Now I’m no engineer, but even I know that you can never start with a clean slate in racing. Racing bikes are, almost always, evolutionary rather than revolutionary (just look at Honda’s own NR500 if you want proof of that). But the 1989 bike, while looking similar to its predecessors, was not. It was a revolution in design and it simply didn’t work. Wayne went on to explain just how he changed Honda’s mind (albeit too late in the season). “We noticed that Kevin Schwantz’s Suzuki was parked next to our motorhome and I got one of my mechanics to come inside and take photos of it through the window. The windows were tinted so nobody could see what we were doing and we shot rolls and rolls of film of it while it was sitting next to us. The films were rushed back to Japan where they were developed and Honda then blew up the photos to full scale and had their draftsmen make full-sized drawings from them. What they found was that all the pivot points and centres of Schwantz’s bike were much higher than those of our bike. Because of this, on our bike, all the angles were wrong, the leverage points were wrong and the way that the bike reacted to inputs was all wrong.” Wayne then took the information to his engineers and showed them why the bike was such a dog’s breakfast. “They rubbed their chins and said,,’ Interesting, Gardner-san'” He asked them if they had any plans to do anything about it and the answer was that they didn’t.

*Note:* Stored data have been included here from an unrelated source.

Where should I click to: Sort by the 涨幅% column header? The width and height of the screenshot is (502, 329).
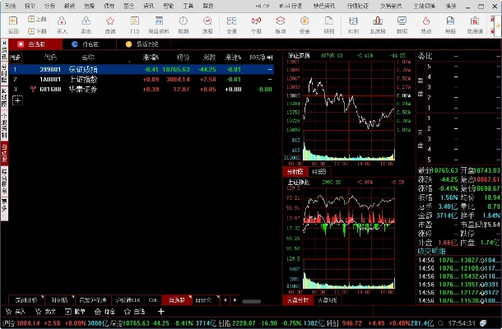[x=151, y=58]
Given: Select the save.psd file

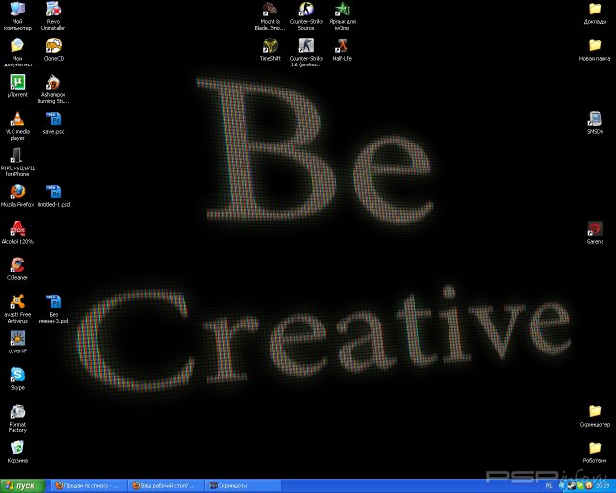Looking at the screenshot, I should (x=54, y=119).
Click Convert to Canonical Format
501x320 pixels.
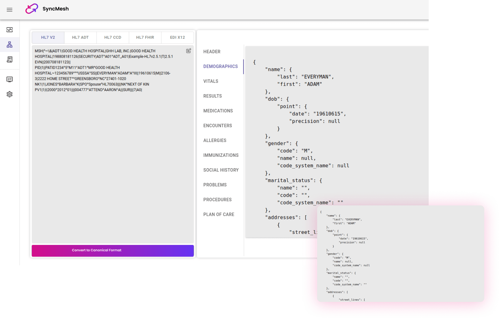pyautogui.click(x=113, y=250)
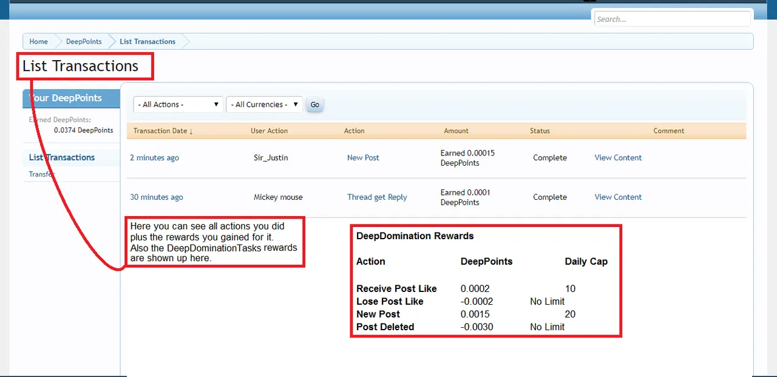777x377 pixels.
Task: Click the Status column header
Action: 540,131
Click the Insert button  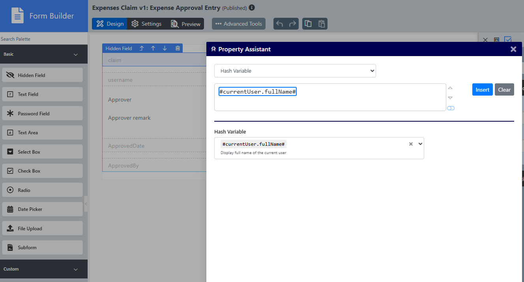point(482,90)
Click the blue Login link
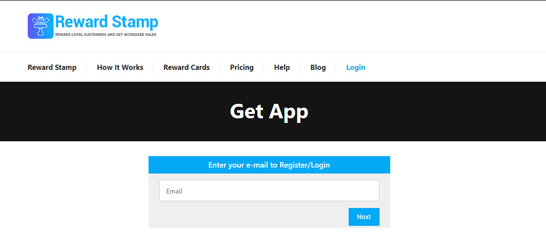 355,67
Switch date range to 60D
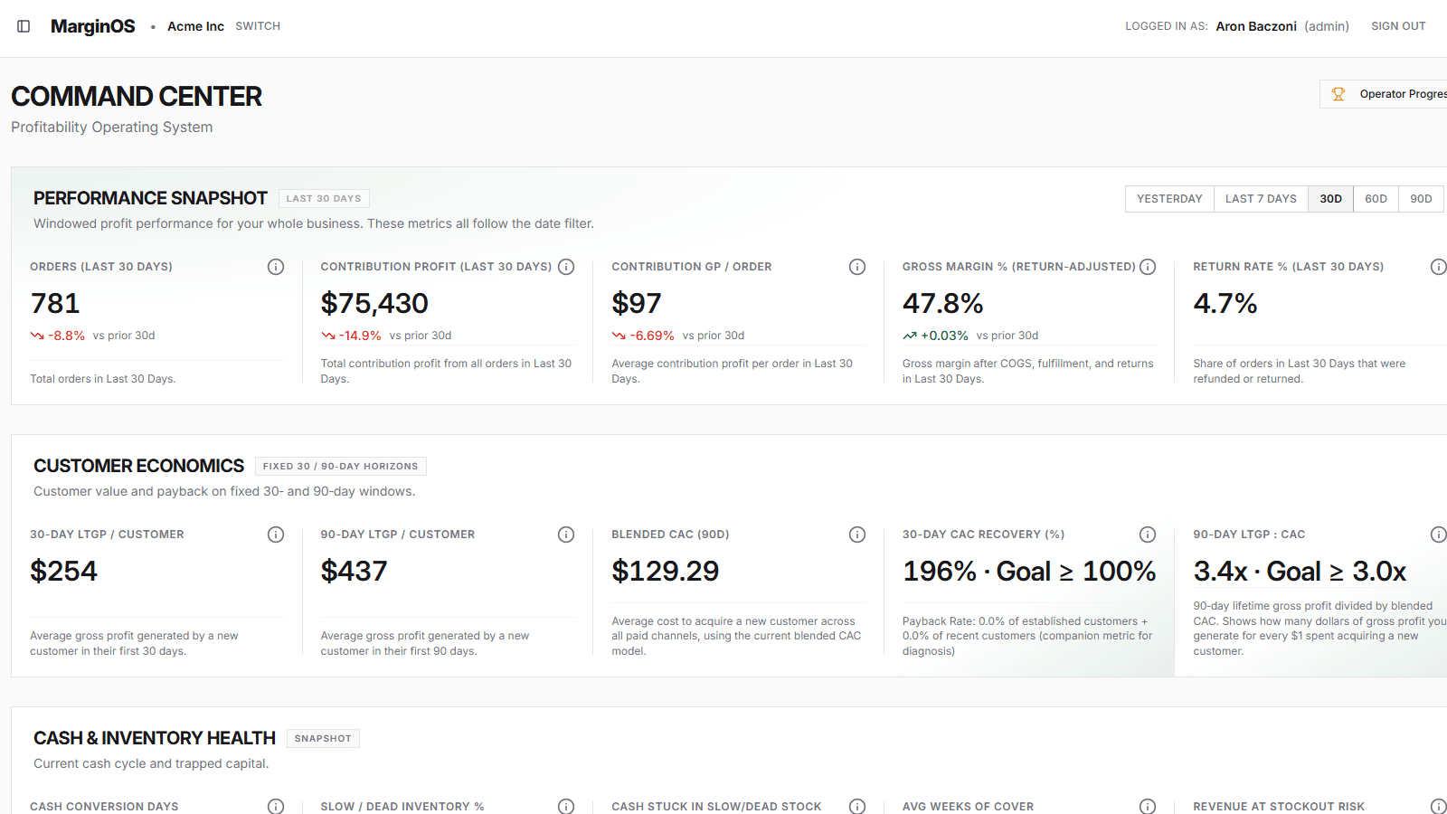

Remembering that saving or losing face is a very important part of Japanese culture it was clear that Honda, faced with the fact that hey had messed up, were still not prepared to admit their mistake. So Wayne’s team took it on themselves to modify the bike, they took the hacksaw to the rear subframe, changed most of the geometry and turned the bike into a winner. So successful were they that Wayne was set to win the 1988 title and would have done so had not the bike gone sour in the last race of the season when he was leading the race and within sight of victory. It was a fascinating story and right from the horse’s mouth.
The movie is not the full story of Wayne’s racing career, obviously. It follows his rise, his 1987 500ccc title win, the battles with Honda in 1988 and Wayne’s epic win in the 1989 Australian GP at Phillip Island. To have bitten off any more than that would have been a huge task and the producers wisely kept their focus on the most important bits.
In the foyer afterwards we were able to meet Wayne and the crew and, for Paul and I, it was an opportunity to touch base with a guy who has never forgotten how we supported him in the early days of his career. Now Wayne gets a lot of bad press in Wollongong and I have never understood why. It doesn’t matter how long it is between the times that we meet, he is always the same and has been always the same.
If you get the chance to see the movie, and it is due to be released commercially in September, get along and see it, you won’t be disappointed.